I’m wondering if this is a good use case for unsafe_wrap, or if there is a better way to do this. Basically I have a vector, and I want to be able to interpret the vector as a set of arrays. I cannot use subarrays or similar, as something about them doesn’t play nice with Zygote/CuArrays (Zygote+Views+CuArrays=Bad News Bears (silently gives incorrect results) · Issue #600 · FluxML/Zygote.jl · GitHub).
using Revise, Flux, Zygote
struct mwestruct{TΠ, TA}
Π::TΠ
A::TA
B::TA
end
#constructor
function mwestruct(K::Int, A::TA, B::TA) where TA<:AbstractMatrix
i = (i->(i-1)%K+1).(1:K^2)
Π = vcat(vec(A), vec(B)) #this is the parameter vector
startA = 1
p = pointer(Π, startA)
linkedA = unsafe_wrap(TA, p, size(A))
startB = length(vec(A))+1
p = pointer(Π, startB)
linkedB = unsafe_wrap(TA, p, size(B))
return mwestruct(Π, linkedA, linkedB)
end
#lets call this the loss function (much simpler than the non-mwe version)
function (m::mwestruct)(x)
sum(abs.((m.A .- m.A.*m.B .- diag(m.B)) ./ (x .+ 1f0)))
end
Flux.@functor mwestruct
Flux.trainable(a::mwestruct) = (a.A,a.B)
#this computes the gradient as a vector corresponding to the parameter vector
mwevecgrad(a, gs) = reduce(vcat, [vec(gs[a.A]),vec(gs[a.B])])
function zygotemwe(N)
A = Matrix{Float32}(reshape(collect(1:N^2), (N,N)))
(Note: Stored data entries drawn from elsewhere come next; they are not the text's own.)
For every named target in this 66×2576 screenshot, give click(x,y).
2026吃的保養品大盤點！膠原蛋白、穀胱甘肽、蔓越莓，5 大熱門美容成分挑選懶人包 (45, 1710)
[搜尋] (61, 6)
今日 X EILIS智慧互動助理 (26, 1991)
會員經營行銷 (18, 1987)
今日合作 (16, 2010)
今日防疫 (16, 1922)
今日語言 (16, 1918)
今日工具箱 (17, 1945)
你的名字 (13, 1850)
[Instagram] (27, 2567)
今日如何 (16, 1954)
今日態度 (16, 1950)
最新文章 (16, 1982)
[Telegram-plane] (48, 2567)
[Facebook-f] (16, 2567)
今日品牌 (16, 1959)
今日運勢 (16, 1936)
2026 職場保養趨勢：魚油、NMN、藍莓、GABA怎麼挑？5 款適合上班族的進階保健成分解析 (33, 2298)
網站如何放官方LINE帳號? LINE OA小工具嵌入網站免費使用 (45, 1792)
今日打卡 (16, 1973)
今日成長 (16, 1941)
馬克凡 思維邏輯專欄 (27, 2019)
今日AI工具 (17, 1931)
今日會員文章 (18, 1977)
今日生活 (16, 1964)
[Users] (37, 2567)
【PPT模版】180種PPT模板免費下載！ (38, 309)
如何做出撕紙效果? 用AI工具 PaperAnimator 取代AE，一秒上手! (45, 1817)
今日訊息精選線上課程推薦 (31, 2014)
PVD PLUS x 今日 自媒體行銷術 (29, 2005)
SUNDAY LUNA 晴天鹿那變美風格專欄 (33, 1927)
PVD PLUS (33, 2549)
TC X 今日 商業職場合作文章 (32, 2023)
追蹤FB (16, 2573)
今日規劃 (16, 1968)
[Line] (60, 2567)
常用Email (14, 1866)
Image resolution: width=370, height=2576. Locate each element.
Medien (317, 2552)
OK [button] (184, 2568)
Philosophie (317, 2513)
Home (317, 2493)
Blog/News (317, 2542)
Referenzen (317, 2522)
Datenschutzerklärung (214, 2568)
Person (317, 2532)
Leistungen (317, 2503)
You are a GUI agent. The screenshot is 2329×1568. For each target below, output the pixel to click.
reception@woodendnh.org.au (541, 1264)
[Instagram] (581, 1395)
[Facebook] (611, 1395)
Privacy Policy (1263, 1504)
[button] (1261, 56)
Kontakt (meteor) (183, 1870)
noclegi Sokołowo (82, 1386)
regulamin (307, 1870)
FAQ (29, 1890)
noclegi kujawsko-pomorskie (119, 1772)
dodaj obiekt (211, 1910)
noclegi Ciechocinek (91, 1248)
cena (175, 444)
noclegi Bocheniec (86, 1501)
B = Matrix{Float32}(reshape(collect(1:N^2), (N,N)))
x = Matrix{Float32}(reshape(collect(1:N^2), (N,N))) .* 2
s=mwestruct(N, A, B)
gs = gradient(()->s(x),Flux.params(s))
vecgrad = mwevecgrad(s,gs)
@info "gradient: $(vecgrad)"
end
zygotemwe(2)
Context (probably not important to the question):
I am trying to solve a non-linear least-squares problem using Levenberg–Marquardt. The parameters (~20k) must be organized as multiple matrices to compute the loss function. Unfortunately, the least-squares algorithms I have seen all require the parameters in a vector form. Ordinarily, I would have a main parameter vector and a combination of views and reshaping to create the parameter matrices. Unfortunately, this does not seem to be an option due to the interplay of Zygote and CuArrays- It seems I need multiple “authentic” small arrays of the parameters to compute the loss function, and a single parameter vector for the optimizer.